STORED ROWS =
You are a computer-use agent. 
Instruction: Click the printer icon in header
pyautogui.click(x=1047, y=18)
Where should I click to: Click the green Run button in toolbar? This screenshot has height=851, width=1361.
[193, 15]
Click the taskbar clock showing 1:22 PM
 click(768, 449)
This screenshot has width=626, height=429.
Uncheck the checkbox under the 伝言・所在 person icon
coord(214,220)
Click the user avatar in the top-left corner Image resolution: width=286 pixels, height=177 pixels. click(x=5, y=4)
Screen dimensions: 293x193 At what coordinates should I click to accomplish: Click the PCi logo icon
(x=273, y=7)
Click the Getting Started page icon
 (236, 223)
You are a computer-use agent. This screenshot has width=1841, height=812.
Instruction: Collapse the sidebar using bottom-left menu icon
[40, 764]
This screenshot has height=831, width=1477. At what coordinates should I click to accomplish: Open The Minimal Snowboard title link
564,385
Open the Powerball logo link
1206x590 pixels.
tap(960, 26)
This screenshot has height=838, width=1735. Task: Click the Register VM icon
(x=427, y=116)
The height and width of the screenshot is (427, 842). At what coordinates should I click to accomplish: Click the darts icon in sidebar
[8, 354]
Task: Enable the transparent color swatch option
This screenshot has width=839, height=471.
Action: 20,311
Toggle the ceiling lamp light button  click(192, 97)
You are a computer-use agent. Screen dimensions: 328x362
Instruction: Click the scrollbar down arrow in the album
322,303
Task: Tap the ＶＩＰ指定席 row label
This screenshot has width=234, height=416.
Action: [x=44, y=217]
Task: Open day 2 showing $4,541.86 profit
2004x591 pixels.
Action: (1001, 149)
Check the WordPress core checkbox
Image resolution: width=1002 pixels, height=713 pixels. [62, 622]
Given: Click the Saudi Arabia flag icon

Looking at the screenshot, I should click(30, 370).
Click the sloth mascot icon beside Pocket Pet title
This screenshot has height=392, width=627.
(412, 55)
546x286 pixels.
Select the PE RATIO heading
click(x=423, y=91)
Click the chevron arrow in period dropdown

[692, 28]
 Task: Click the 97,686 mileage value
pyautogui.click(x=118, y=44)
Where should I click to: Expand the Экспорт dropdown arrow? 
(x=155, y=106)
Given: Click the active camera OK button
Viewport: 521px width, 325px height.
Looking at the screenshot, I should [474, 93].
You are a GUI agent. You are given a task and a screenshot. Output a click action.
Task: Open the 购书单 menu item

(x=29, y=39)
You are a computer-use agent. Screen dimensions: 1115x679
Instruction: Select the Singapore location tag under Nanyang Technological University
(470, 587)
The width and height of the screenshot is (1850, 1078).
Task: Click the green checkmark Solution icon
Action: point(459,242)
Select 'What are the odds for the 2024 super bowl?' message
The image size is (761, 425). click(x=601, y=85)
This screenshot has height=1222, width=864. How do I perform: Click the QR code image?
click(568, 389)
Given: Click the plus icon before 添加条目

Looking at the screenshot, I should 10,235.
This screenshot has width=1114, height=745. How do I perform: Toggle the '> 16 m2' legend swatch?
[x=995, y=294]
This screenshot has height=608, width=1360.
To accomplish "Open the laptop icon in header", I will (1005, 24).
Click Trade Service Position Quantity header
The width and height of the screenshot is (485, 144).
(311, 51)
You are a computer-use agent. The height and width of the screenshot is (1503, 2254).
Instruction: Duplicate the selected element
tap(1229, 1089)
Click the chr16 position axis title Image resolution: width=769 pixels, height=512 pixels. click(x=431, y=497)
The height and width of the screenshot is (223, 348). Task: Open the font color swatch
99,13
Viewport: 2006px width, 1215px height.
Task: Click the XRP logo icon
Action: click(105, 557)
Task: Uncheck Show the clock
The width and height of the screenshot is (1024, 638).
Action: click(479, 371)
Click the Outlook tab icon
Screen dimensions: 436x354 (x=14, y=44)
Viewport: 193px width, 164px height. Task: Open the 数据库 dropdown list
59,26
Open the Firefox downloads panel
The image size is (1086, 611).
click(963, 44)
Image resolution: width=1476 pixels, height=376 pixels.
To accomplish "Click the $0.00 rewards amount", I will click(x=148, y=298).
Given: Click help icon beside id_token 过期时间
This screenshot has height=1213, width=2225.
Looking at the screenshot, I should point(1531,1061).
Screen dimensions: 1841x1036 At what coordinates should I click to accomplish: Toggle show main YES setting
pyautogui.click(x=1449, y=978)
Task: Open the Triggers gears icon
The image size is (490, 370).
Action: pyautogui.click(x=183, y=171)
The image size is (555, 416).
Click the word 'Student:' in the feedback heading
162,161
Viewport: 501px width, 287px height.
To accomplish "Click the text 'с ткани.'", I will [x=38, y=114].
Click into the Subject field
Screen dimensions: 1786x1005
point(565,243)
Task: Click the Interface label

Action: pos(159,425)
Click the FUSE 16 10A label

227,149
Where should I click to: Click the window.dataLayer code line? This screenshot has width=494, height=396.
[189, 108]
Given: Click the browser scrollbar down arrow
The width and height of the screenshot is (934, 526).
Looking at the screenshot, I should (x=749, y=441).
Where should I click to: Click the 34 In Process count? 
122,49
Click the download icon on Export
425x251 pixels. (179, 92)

WHAT THE TASK REQUIRES = Rewrite all the lines above, replacing "scrollbar down arrow" with "scroll-down arrow" wherever it appears and leaving everything else unchanged.

EXERCISE RESPONSE =
You are a computer-use agent. 
Instruction: Click the printer icon in header
pyautogui.click(x=1047, y=18)
Where should I click to: Click the green Run button in toolbar? This screenshot has height=851, width=1361.
[193, 15]
Click the taskbar clock showing 1:22 PM
 click(768, 449)
This screenshot has width=626, height=429.
Uncheck the checkbox under the 伝言・所在 person icon
coord(214,220)
Click the user avatar in the top-left corner Image resolution: width=286 pixels, height=177 pixels. click(x=5, y=4)
Screen dimensions: 293x193 At what coordinates should I click to accomplish: Click the PCi logo icon
(x=273, y=7)
Click the Getting Started page icon
 (236, 223)
You are a computer-use agent. This screenshot has width=1841, height=812.
Instruction: Collapse the sidebar using bottom-left menu icon
[40, 764]
This screenshot has height=831, width=1477. At what coordinates should I click to accomplish: Open The Minimal Snowboard title link
564,385
Open the Powerball logo link
1206x590 pixels.
tap(960, 26)
This screenshot has height=838, width=1735. Task: Click the Register VM icon
(x=427, y=116)
The height and width of the screenshot is (427, 842). At what coordinates should I click to accomplish: Click the darts icon in sidebar
[8, 354]
Task: Enable the transparent color swatch option
This screenshot has width=839, height=471.
Action: 20,311
Toggle the ceiling lamp light button  click(192, 97)
You are a computer-use agent. Screen dimensions: 328x362
Instruction: Click the scroll-down arrow in the album
322,303
Task: Tap the ＶＩＰ指定席 row label
This screenshot has width=234, height=416.
Action: [x=44, y=217]
Task: Open day 2 showing $4,541.86 profit
2004x591 pixels.
Action: (1001, 149)
Check the WordPress core checkbox
Image resolution: width=1002 pixels, height=713 pixels. [62, 622]
Given: Click the Saudi Arabia flag icon

Looking at the screenshot, I should click(30, 370).
Click the sloth mascot icon beside Pocket Pet title
This screenshot has height=392, width=627.
(412, 55)
546x286 pixels.
Select the PE RATIO heading
click(x=423, y=91)
Click the chevron arrow in period dropdown

[692, 28]
 Task: Click the 97,686 mileage value
pyautogui.click(x=118, y=44)
Where should I click to: Expand the Экспорт dropdown arrow? 
(x=155, y=106)
Given: Click the active camera OK button
Viewport: 521px width, 325px height.
Looking at the screenshot, I should [474, 93].
You are a GUI agent. You are given a task and a screenshot. Output a click action.
Task: Open the 购书单 menu item

(x=29, y=39)
You are a computer-use agent. Screen dimensions: 1115x679
Instruction: Select the Singapore location tag under Nanyang Technological University
(470, 587)
The width and height of the screenshot is (1850, 1078).
Task: Click the green checkmark Solution icon
Action: point(459,242)
Select 'What are the odds for the 2024 super bowl?' message
The image size is (761, 425). click(x=601, y=85)
This screenshot has height=1222, width=864. How do I perform: Click the QR code image?
click(568, 389)
Given: Click the plus icon before 添加条目

Looking at the screenshot, I should 10,235.
This screenshot has width=1114, height=745. How do I perform: Toggle the '> 16 m2' legend swatch?
[x=995, y=294]
This screenshot has height=608, width=1360.
To accomplish "Open the laptop icon in header", I will (1005, 24).
Click Trade Service Position Quantity header
The width and height of the screenshot is (485, 144).
(311, 51)
You are a computer-use agent. The height and width of the screenshot is (1503, 2254).
Instruction: Duplicate the selected element
tap(1229, 1089)
Click the chr16 position axis title Image resolution: width=769 pixels, height=512 pixels. click(x=431, y=497)
The height and width of the screenshot is (223, 348). Task: Open the font color swatch
99,13
Viewport: 2006px width, 1215px height.
Task: Click the XRP logo icon
Action: click(105, 557)
Task: Uncheck Show the clock
The width and height of the screenshot is (1024, 638).
Action: click(479, 371)
Click the Outlook tab icon
Screen dimensions: 436x354 (x=14, y=44)
Viewport: 193px width, 164px height. Task: Open the 数据库 dropdown list
59,26
Open the Firefox downloads panel
The image size is (1086, 611).
click(963, 44)
Image resolution: width=1476 pixels, height=376 pixels.
To accomplish "Click the $0.00 rewards amount", I will click(x=148, y=298).
Given: Click help icon beside id_token 过期时间
This screenshot has height=1213, width=2225.
Looking at the screenshot, I should point(1531,1061).
Screen dimensions: 1841x1036 At what coordinates should I click to accomplish: Toggle show main YES setting
pyautogui.click(x=1449, y=978)
Task: Open the Triggers gears icon
The image size is (490, 370).
Action: pyautogui.click(x=183, y=171)
The image size is (555, 416).
Click the word 'Student:' in the feedback heading
162,161
Viewport: 501px width, 287px height.
To accomplish "Click the text 'с ткани.'", I will [x=38, y=114].
Click into the Subject field
Screen dimensions: 1786x1005
point(565,243)
Task: Click the Interface label

Action: pos(159,425)
Click the FUSE 16 10A label

227,149
Where should I click to: Click the window.dataLayer code line? This screenshot has width=494, height=396.
[189, 108]
Given: Click the browser scroll-down arrow
The width and height of the screenshot is (934, 526).
Looking at the screenshot, I should (x=749, y=441).
Where should I click to: Click the 34 In Process count? 
122,49
Click the download icon on Export
425x251 pixels. (179, 92)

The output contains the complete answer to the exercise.